Flotsam & Jetsam: When television took over politics

Sam Smith - It's been my long held thesis that few things have altered American politics more than the arrival of television's popularity as a source of news and opinion.  As noted here before, for example, it had a profound effect on political corruption. Prior to television, corruption was a feudal arrangement i.e. politicians were permitted corruption but it was assumed that they paid back to the people in services. With television advertising, service to the voter took a distant back seat to image as seen on TV supported by huge sums of advertising money largely unrelated to the average citizen.

Even more serious was the arrival of cable news domination. Both CNN and Fox began during the Reagan administration, a fair time to designate as the start of America's modern decline.
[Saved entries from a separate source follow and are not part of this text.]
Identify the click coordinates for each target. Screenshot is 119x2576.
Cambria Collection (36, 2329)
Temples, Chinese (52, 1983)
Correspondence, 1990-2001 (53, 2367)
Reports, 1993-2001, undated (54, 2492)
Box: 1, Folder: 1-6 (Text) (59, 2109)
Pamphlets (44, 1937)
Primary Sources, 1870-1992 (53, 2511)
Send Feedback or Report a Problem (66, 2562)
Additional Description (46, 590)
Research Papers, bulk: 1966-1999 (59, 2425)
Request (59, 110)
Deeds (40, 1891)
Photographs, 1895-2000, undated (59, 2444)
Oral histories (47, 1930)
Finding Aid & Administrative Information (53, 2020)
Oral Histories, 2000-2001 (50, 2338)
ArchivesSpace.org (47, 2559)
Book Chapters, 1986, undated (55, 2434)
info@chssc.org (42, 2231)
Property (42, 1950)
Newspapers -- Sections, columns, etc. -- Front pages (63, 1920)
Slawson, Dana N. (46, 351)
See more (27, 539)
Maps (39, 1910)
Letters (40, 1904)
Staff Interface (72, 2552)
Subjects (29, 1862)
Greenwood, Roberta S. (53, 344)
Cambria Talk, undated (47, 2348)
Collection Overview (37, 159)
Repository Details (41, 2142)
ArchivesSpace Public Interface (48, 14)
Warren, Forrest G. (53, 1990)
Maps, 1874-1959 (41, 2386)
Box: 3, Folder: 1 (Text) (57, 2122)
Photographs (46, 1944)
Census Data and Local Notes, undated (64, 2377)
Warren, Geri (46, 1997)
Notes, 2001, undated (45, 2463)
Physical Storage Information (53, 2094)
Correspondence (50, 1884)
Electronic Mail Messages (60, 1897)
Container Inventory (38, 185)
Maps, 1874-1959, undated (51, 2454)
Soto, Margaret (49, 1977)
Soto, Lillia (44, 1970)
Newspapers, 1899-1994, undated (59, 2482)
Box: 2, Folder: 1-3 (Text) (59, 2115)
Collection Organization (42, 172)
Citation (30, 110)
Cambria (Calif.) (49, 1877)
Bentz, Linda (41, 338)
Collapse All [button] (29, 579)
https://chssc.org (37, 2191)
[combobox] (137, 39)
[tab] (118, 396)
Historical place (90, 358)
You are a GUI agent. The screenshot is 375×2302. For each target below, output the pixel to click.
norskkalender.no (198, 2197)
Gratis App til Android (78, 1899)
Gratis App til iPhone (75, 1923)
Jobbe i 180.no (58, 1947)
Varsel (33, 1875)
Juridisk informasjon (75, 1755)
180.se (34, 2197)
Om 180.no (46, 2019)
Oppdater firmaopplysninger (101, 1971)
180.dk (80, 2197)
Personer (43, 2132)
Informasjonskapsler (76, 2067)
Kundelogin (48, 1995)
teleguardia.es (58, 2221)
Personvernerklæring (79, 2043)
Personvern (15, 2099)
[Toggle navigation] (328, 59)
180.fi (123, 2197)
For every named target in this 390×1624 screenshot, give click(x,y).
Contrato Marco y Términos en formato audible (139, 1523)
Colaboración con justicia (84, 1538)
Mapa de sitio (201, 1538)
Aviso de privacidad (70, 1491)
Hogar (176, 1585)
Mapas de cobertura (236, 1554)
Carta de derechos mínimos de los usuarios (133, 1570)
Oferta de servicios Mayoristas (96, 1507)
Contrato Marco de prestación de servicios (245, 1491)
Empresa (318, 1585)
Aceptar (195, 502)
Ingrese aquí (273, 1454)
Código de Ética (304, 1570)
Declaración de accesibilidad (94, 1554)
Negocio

And MSNBC began in  1996, in the midst of the Clinton years - a time that marked by the decline of the Democratic Party.

But it all really began with the first presidential debate on television - between Richard Nixon and John F, Kennedy in 1960.  Kennedy's performance clearly gave him the edge on TV, but at least one survey indicated that Nixon had proved more popular on radio.

These thoughts come back to mind because I recently discovered a poem I wrote in October 1960 that showed I was already worried about what television was doing to politics:

I'll Take My Candidate Without Cream or Sugar, Thank You

Pollster, spare that candidate. 
Give him a chance to run. 
Free from all percentage points, 
Safe from statistics' gun. 

Make-up men, leave them alone
Stop your foolish fixin' 
Just look at the mess you made
Painting Mr. Nix'n

Television men you goofed,
You made the veep too hot. 
You brought poor Dick cruel age 
With a misdirected spot. 

Ghostwriters, I do not care
How you'd run the States.
Just let me hear the voices of
Unhaunted candidates 

But Dick and John are hidden
A glance is all I see. 
With too damn many people
Between those two and me.

Another story on this topic 

1 comment:

T.W. Day said...

I've listened to those debates on radio a few times since 1960. I have no idea what the people who thought Nixon "won" the aural contest are talking about. Probably the same nitwits who listen to hate radio and imagine themselves to be "patriots."